Kind of makes sense, doesn't it? While in school, you want to learn as much as possible (ideally?), while in the workforce, you want (or the company wants you) to be as efficient as possible. Different goals leads to different workflows.
I think the same connection can be made to StackOverflow. If you are/were a computer science student and you did a lot of copy-pasting and not a lot of thinking and trialing, there's a really good change you didn't get to suffer mistakes during development that you know to avoid now as a graduate. Now, we all have taken advantage of code from StackOverflow and that's a tool to aid development for us, but when it's something you treat as a crutch, when it doesn't have the answers you need, you're screwed.
One case I saw literally yesterday at work. We had a dev that had written a lot of copy-pasted code saying that it couldn't be generalized and take advantage of a mapping we already have to generate a UI. This dev had not yet had the fortune of learning how to properly abstract this kind of problem in this specific circumstance. I sat down with him for a moment and instead of spitting out a bunch of nonsense that the LLM was trying to get him to write, we say down and paired on the issue until we had a more general solution.
He learned some abstraction concepts, we all got a better code base, and he learned a way to help tease an LLM into a better solution going forward. That foundation was required to get that better solution though, in this situation.
Generally speaking, I think you should know all your underlying concepts so you can audit any new development assisting tools.
A surprisingly large number of people do not realise that code on StackOverflow is under a relatively restrictive license.
https://meta.stackexchange.com/questions/12527/do-i-have-to-...
Some companies take this very seriously and others do not care at all. And, of course, there are companies that outright ban any library without the right licence.
"return a + b": plagiarism, disqualified.
"return a + 1 + b - 1": A+
It is funny, but that doesn’t mean it’s wrong.
PS If the domain in your profile is supposed to be valid … it isn’t.

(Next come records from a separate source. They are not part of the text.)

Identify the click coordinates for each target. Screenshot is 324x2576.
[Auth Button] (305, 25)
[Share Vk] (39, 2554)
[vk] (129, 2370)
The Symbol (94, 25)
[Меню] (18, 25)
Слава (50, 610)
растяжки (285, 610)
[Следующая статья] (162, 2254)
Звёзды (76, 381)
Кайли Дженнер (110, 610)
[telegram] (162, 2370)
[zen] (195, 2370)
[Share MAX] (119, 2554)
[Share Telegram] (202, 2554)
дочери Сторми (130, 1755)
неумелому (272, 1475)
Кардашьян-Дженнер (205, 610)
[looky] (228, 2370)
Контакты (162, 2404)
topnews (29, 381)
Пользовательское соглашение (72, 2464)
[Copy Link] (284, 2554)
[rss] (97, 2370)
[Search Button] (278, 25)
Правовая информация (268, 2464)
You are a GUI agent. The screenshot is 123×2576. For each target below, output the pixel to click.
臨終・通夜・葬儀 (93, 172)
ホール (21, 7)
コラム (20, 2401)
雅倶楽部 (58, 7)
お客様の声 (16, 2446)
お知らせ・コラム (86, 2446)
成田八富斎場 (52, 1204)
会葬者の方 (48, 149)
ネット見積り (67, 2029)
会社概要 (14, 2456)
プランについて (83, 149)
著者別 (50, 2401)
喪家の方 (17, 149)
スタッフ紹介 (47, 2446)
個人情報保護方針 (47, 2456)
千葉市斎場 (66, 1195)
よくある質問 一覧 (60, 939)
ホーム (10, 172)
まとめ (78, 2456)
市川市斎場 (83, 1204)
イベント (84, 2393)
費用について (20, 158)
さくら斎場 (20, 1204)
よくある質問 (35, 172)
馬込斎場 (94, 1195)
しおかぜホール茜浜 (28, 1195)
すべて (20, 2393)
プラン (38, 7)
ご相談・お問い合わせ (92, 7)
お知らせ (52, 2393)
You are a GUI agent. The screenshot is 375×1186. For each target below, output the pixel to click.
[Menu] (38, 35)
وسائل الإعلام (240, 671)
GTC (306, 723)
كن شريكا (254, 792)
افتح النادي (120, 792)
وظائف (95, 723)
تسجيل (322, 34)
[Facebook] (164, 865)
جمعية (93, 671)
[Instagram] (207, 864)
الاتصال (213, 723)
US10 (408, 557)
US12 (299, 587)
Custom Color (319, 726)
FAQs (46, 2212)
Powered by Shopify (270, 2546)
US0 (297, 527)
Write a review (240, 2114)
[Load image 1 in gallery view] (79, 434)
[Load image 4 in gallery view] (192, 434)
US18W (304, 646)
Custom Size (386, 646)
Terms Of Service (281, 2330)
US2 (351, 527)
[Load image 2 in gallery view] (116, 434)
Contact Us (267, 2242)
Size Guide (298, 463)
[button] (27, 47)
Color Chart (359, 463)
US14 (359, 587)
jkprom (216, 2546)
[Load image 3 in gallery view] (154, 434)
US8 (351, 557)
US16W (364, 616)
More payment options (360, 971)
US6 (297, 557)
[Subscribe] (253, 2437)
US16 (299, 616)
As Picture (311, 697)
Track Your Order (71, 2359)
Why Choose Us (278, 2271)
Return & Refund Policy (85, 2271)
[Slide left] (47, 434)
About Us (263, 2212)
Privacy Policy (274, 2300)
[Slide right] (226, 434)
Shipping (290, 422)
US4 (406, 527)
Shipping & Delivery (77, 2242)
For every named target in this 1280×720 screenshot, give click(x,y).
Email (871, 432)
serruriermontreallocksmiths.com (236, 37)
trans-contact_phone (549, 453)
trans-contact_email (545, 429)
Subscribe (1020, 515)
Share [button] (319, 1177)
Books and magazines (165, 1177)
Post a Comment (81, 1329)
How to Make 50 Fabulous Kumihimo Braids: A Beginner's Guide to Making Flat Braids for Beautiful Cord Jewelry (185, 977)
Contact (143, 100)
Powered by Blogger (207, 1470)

Thanks, I need to redo my website/blog/whatever. I'm still getting email at it!
Where on earth did you go to school that you couldn't just call list.sort() after your first algorithms class? I've never seen a class that teaches students that everything must be implemented from first principles. They only do that for the concepts taught in that class, or 1-2 classes prior, to make sure you are actually learning and have a clue what you're doing. Which... should makes sense? You should want engineers to cut costs based on understanding rather than ignorance.